Net income in the current year fourth quarter was $6.5 million on a GAAP basis and $14.0 million after reflecting previously announced adjustments resulting from the continuing execution of the third quarter Stock Keeping Unit (“SKU”) Rationalization Program, continued acquisition-related integration and start-up costs in the United Kingdom, stock compensation related expense and continued professional fees. Diluted earnings per share for the current year fourth quarter totaled $0.16 on a GAAP basis and $0.34 after these adjustments.
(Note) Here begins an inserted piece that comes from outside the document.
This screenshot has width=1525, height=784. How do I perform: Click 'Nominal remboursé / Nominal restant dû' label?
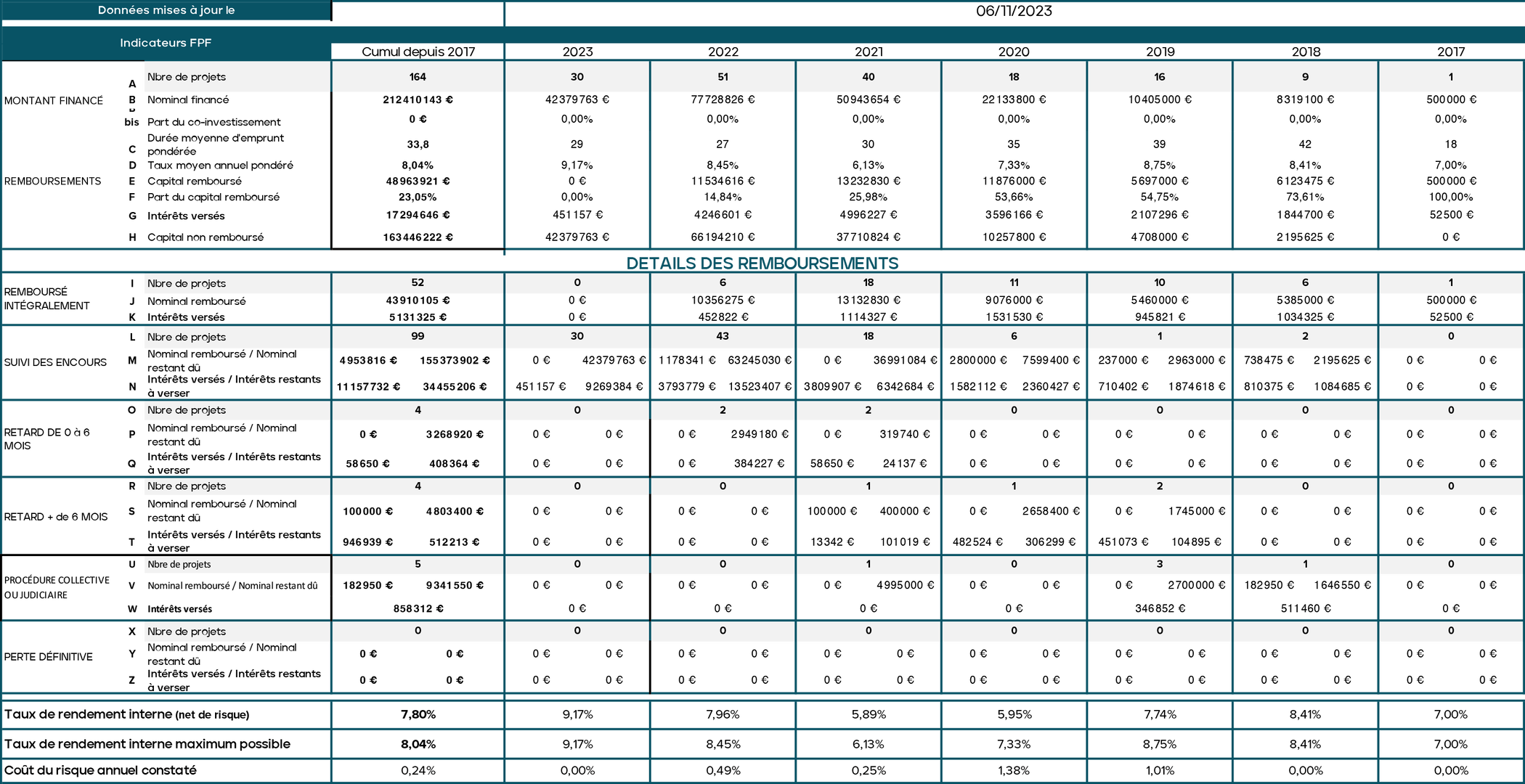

“The strength in our fourth quarter sales and earnings was largely due to solid brand performance in various distribution channels,” continued Irwin Simon. “In the United States we are pleased with the strong results from Earth’s Best(R), Arrowhead Mills(R), Imagine(R) soup, Garden of Eatin’(R), FreeBird(TM), Spectrum(R), Rice Dream(R), Soy Dream(R), Avalon Organics(R) and Alba Botanica(R), with more modest contribution from Celestial Seasonings(R), where our new leadership team is beginning to make real progress; further strong sales in Canada by Yves Veggie Cuisine(R), Imagine soup, Spectrum and Terra(R); and in Europe by Lima(R), Rice Dream, Natumi(R) and Daily Bread(TM),” said Irwin Simon.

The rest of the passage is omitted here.